Data supplied →
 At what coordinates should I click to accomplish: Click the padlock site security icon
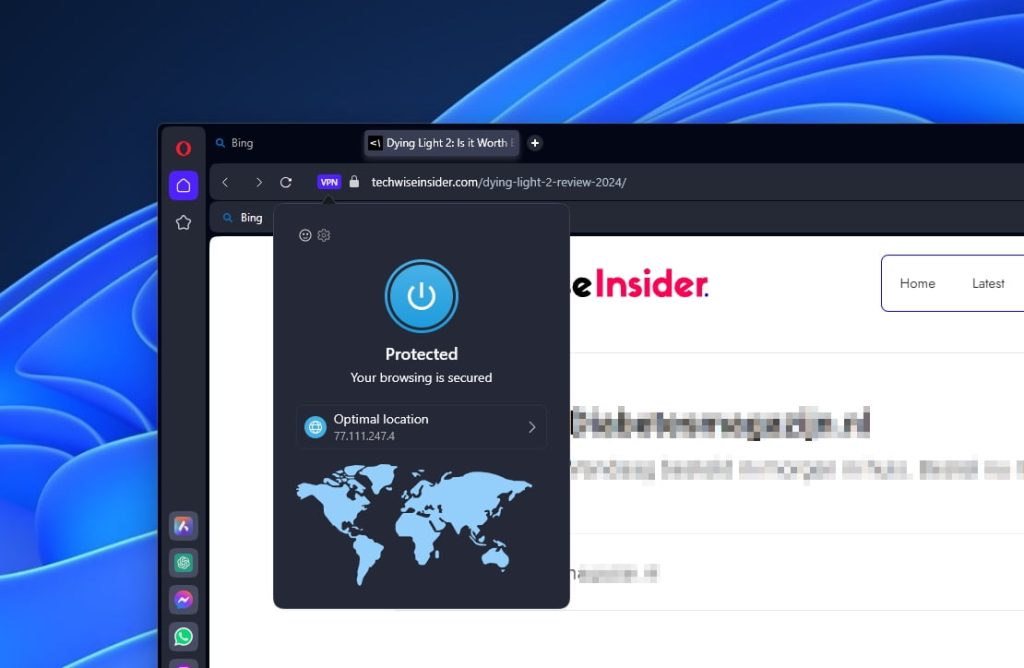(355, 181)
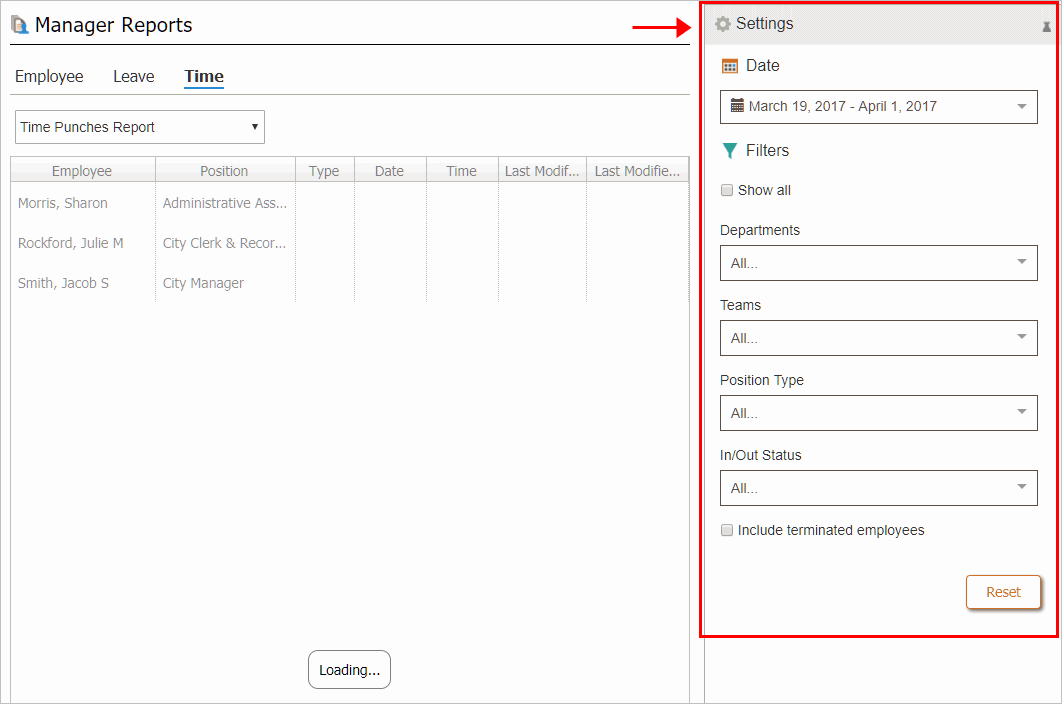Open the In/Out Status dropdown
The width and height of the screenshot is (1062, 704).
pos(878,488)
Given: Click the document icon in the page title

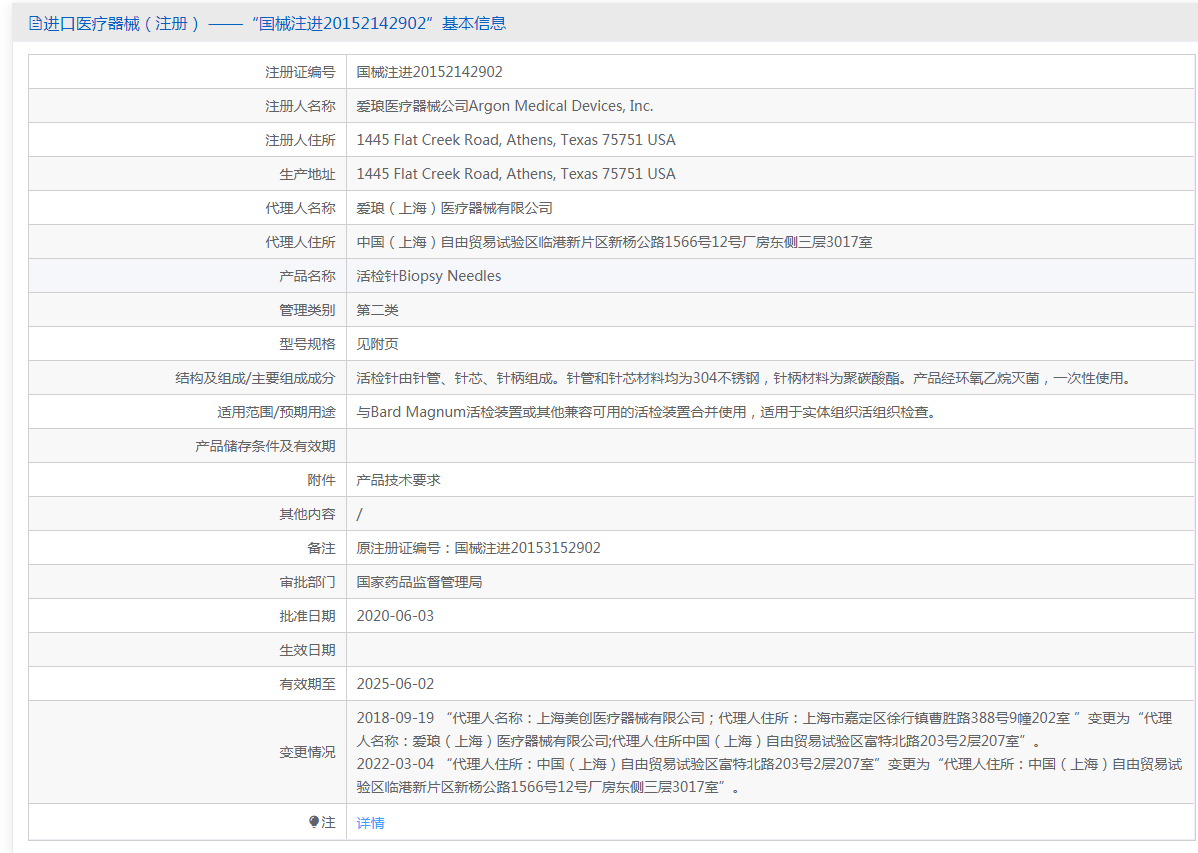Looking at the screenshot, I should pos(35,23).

Task → Set down every line above exactly, pictures excluded.

Completed exercise →
 At what coordinates should I click to accomplish: Click the padlock site security icon
(355, 181)
Open the In/Out Status dropdown
The width and height of the screenshot is (1062, 704).
pos(878,488)
Given: Click the document icon in the page title

Looking at the screenshot, I should pos(35,23).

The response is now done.